I would say that a lot of mystery dots are going to come together. There will be some big reveals about The Sleepers. There will be a fairly big amount of stuff revealed about the Jove and what has happened to them. It won't be completely gratifying, but it will kind of explore what happened, where they are. It will give hints about that kind of question, specifically.

It'll also explain a lot about the Amarr Empress. There were some weird things that happened to her in the first book that will all come together in this one. You're gonna learn a lot more about guys like Jakus Rhoden, who is the president of the Gallente Federation right now.

Do you pay attention to what EVE Online's roleplayers are doing?

Very carefully, actually. In fact, a lot of our ideas come from them. We see ourselves as the copy editors to their storyline. Of course that needs to be reconciled with the greater good and the needs of the game, but a huge part of the live events and Incursions were totally powered by roleplayers and the feedback we have received from them over the years.

At the same time, now matter how much we integrate their feedback, it will never be enough.

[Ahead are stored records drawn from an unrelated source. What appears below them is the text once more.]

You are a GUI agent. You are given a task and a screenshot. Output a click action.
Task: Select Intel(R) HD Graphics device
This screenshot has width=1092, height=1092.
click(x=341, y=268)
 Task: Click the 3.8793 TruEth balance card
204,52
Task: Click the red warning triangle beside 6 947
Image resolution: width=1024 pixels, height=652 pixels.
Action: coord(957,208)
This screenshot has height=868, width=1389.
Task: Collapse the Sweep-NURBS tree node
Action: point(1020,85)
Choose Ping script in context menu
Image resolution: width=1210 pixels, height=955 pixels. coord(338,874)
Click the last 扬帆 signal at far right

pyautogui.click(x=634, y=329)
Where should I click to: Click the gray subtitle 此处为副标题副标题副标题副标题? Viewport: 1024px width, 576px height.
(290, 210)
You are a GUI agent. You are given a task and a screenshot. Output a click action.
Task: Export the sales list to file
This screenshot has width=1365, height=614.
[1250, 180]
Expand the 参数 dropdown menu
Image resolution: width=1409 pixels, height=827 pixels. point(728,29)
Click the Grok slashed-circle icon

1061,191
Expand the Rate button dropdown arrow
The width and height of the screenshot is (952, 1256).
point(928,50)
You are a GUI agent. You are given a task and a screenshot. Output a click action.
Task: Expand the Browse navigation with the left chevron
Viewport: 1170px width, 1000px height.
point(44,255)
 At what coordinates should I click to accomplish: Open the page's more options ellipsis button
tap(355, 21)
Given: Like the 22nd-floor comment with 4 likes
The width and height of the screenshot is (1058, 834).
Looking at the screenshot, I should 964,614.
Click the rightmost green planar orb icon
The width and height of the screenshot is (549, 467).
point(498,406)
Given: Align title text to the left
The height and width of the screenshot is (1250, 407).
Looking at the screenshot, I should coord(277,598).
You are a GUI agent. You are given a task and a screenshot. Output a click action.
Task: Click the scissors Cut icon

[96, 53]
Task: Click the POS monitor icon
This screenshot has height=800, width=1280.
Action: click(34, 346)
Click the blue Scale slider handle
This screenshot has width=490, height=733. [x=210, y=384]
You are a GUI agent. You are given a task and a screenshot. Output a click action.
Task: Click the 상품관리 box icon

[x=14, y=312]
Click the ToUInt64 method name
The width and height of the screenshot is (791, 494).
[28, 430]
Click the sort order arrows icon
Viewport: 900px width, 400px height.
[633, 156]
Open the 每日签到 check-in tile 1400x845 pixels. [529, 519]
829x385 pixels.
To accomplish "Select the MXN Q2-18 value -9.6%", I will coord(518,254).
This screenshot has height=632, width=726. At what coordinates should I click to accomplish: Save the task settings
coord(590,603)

That's the thing: you give people a little bit and they want more. That's awesome and totally understandable, but gets overwhelming really fast. But we pick our spots and then we roll with them. So far it's been great.

That's pretty cool, and something that most other sci-fi game worlds probably don't have.

Well, in terms of lore or a roleplaying event being cemented into the canon, that's something we haven't done that much. But what we've done instead is use feedback about player speculation on the intents, motivation and history of the characters, and built that into the developmental implementation of the game itself. We are also wary of bringing in too much of that.

Let me just say here, I want to give a shout out to CVA. For years we have just been amazed at how they stayed true, by flying only Amarr ships, wanting to offer up their region of space to the empress. We love it. It's a delicate line to cross, because inevitably someone cries out about favoritism and bias. It's a shame, really. Maybe some day we'll become more fearless about it.

You're sort of fans of your own fans.

Of course, you have to be. We all come from there. All of us were players before we became developers.

What is your average day at CCP like?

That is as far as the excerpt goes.